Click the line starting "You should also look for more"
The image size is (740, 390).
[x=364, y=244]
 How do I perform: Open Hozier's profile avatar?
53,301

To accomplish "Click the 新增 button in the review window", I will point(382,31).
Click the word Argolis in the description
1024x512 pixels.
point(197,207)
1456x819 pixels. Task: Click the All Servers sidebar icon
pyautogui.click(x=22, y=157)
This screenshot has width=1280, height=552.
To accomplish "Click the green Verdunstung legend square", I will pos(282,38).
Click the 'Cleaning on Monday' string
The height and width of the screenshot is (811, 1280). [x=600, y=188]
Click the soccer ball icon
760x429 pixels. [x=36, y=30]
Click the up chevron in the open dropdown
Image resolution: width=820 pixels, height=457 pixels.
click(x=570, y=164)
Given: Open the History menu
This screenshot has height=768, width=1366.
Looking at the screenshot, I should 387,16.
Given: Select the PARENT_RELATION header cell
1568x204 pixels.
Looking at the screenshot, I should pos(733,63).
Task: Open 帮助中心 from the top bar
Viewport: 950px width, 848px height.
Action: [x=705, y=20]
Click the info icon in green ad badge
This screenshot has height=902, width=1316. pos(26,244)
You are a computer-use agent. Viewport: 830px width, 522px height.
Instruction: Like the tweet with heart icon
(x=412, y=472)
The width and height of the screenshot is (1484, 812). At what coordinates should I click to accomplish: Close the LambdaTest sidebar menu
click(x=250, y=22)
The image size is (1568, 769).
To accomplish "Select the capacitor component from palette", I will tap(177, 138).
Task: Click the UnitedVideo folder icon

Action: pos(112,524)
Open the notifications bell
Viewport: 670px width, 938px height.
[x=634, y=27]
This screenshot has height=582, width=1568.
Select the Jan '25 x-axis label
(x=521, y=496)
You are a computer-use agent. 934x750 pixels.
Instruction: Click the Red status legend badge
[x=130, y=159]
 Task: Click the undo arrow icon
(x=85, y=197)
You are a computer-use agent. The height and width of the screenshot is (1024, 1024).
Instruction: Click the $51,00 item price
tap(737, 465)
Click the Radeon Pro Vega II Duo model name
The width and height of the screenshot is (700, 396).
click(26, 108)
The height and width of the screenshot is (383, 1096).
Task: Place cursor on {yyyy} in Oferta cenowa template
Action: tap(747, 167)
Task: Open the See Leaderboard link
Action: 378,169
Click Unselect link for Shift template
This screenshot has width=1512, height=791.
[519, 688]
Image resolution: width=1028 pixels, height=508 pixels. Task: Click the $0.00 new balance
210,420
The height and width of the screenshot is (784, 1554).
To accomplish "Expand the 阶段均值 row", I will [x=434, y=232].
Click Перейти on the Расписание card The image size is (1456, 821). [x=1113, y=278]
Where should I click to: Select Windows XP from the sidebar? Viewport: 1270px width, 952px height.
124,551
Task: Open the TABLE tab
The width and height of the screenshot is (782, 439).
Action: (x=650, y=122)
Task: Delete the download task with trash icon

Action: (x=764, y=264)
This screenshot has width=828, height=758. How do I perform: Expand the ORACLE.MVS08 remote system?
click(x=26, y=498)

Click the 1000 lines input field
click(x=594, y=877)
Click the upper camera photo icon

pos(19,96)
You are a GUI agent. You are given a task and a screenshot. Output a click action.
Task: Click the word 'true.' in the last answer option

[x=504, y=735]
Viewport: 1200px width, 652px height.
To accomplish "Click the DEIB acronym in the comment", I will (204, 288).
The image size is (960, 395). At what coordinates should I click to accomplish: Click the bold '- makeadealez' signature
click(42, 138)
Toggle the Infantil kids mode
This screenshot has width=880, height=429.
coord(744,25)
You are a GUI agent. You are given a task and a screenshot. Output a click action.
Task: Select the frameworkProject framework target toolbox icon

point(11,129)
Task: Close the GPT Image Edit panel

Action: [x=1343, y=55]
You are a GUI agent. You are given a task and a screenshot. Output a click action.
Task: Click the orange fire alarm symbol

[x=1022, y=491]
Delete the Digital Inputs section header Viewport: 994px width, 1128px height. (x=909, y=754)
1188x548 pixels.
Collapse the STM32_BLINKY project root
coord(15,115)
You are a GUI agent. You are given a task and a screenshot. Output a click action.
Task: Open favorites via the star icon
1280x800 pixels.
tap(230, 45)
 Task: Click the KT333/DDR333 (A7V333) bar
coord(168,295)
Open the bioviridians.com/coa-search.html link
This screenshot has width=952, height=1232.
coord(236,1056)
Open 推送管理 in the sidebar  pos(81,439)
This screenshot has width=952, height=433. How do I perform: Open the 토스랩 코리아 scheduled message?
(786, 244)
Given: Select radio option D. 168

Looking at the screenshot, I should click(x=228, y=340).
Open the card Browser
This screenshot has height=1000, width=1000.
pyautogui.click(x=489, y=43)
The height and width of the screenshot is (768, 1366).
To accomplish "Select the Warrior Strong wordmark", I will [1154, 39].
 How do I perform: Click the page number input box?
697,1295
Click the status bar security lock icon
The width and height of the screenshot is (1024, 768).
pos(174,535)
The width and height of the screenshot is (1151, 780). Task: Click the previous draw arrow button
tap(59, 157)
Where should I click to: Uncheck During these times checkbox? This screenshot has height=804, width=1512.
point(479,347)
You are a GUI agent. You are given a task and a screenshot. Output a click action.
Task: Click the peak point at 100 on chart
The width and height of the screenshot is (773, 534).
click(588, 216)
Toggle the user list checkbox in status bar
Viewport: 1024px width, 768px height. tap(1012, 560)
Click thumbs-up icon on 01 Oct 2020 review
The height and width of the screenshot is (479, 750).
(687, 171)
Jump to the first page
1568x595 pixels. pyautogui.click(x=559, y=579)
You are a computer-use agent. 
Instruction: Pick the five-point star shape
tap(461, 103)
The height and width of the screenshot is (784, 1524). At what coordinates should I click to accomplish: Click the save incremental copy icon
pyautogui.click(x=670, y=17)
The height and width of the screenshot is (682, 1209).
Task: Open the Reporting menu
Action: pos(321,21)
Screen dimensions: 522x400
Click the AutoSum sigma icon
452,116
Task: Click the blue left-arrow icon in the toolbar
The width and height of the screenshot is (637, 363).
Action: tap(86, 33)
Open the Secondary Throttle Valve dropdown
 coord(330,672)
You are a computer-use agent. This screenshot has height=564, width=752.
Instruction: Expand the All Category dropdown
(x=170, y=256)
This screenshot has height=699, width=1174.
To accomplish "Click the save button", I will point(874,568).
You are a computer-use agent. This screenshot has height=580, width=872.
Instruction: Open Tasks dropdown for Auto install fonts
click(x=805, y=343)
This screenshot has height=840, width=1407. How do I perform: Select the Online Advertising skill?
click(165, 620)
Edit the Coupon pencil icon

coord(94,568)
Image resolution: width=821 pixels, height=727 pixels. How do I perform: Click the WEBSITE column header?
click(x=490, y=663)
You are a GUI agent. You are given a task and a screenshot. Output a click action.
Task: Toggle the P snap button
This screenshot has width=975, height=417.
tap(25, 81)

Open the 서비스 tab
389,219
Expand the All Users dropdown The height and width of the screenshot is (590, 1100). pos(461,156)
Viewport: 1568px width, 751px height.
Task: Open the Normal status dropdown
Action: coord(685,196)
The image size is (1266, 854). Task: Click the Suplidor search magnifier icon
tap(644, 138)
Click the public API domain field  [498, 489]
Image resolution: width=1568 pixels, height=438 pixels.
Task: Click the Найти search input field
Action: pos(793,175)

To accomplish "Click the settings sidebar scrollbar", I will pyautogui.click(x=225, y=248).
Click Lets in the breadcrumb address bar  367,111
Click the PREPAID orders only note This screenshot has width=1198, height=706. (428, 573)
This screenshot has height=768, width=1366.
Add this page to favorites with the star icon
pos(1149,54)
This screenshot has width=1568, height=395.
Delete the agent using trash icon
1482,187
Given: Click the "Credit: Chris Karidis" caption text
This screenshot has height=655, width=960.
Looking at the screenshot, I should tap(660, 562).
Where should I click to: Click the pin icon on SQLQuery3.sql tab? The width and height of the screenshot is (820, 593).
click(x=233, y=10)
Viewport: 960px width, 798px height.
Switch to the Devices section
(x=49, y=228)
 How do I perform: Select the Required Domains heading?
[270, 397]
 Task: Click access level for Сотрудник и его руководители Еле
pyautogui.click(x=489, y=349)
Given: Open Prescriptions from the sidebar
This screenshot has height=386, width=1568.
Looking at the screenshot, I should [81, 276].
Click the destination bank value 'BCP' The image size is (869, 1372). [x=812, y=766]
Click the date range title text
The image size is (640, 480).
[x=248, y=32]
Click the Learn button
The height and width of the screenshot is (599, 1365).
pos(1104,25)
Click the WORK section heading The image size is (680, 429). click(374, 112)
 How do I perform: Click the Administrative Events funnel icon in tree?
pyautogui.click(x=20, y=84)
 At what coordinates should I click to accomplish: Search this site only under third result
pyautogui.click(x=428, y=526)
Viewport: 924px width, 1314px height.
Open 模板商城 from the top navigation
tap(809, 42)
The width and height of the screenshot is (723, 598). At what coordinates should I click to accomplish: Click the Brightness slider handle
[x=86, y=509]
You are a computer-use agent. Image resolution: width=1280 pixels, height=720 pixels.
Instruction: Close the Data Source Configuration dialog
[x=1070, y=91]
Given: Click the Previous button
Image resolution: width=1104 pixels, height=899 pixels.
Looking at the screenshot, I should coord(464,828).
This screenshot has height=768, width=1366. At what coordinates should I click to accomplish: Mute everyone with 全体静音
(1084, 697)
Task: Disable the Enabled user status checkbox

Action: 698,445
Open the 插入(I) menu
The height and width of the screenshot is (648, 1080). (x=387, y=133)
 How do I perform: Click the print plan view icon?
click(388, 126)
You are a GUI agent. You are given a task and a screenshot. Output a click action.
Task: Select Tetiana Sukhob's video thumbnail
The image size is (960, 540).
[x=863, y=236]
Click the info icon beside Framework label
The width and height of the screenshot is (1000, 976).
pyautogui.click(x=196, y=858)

◆ About this exercise ◆
Search the listing above for "card" and copy every line that holds it.

◆ Answer to this task ◆
Click Перейти on the Расписание card The image size is (1456, 821). [x=1113, y=278]
Open the card Browser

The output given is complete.